*JOBS*.
• a. Summarize the interview excerpt on writing test questions in two sentences.
• b. Reproduce a passage of the interview excerpt on writing test questions word for word: begin at the words "A common problem" and stop after "writing test items?".

>> begin PAGE EXCERPT

Participants will learn how to construct well-written multiple choice items that measure course objectives. They’ll also evaluate their own items, identify flaws and polish up their work to achieve more meaningful results.

I asked Mary about her approach to this subject, which she has taught during workshops for ASTD, The University of Texas at Austin and other organizations.

What makes writing good test questions so challenging?


Mary Lorenz

I find that people write test questions from what it is they know, but all too often they have only ever known bad test questions! There are not many people who have training in how to identify and write a good test question.

What are the most common flaws you see in test questions?

A common problem is the lack of a single, clear, correct answer. Another is a poorly written stem that doesn’t provide enough detail. It’s essential to include all of the information necessary to provide a reasonable basis for responding.

Sometimes an author picks a statement out of a text book and use it as a test answer. Materials like that often cue test takers about the correct answer. People have become test-wise and can guess the right answer without really knowing the content. So you have to learn to write better test questions in order to accurately assess knowledge.

What’s the most important question to ask yourself when writing test items?

>> end PAGE EXCERPT
>> begin LISTED ENTRIES

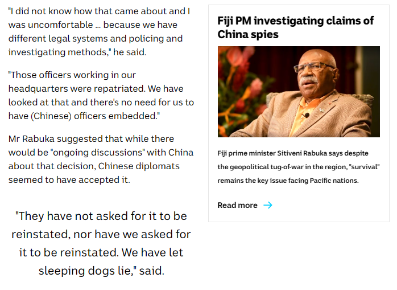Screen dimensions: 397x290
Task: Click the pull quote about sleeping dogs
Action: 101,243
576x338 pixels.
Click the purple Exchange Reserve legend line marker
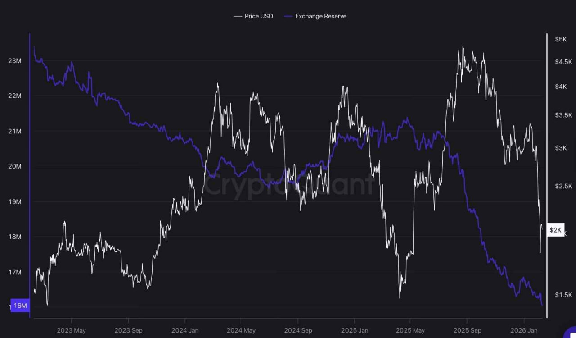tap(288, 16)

>> end LISTED ENTRIES
>> begin LISTED ENTRIES

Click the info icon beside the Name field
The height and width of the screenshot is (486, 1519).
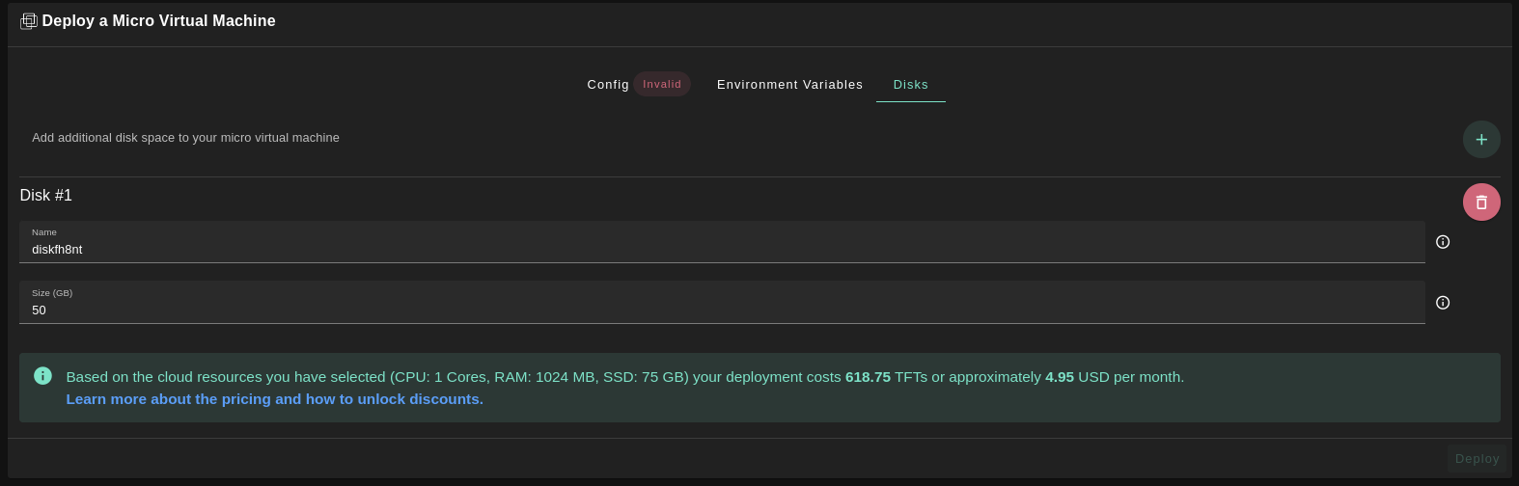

>> end LISTED ENTRIES

*ANSWER LIST*.
• a. Participants learn to construct well-written multiple choice items that measure course objectives, and to evaluate their own items, identify flaws and polish their work. Mary Lorenz says people often write test questions from the bad ones they have known, and common flaws include the lack of a single, clear, correct answer, stems without enough detail, and answers taken from textbooks that cue test-wise takers.

• b.
A common problem is the lack of a single, clear, correct answer. Another is a poorly written stem that doesn’t provide enough detail. It’s essential to include all of the information necessary to provide a reasonable basis for responding.

Sometimes an author picks a statement out of a text book and use it as a test answer. Materials like that often cue test takers about the correct answer. People have become test-wise and can guess the right answer without really knowing the content. So you have to learn to write better test questions in order to accurately assess knowledge.

What’s the most important question to ask yourself when writing test items?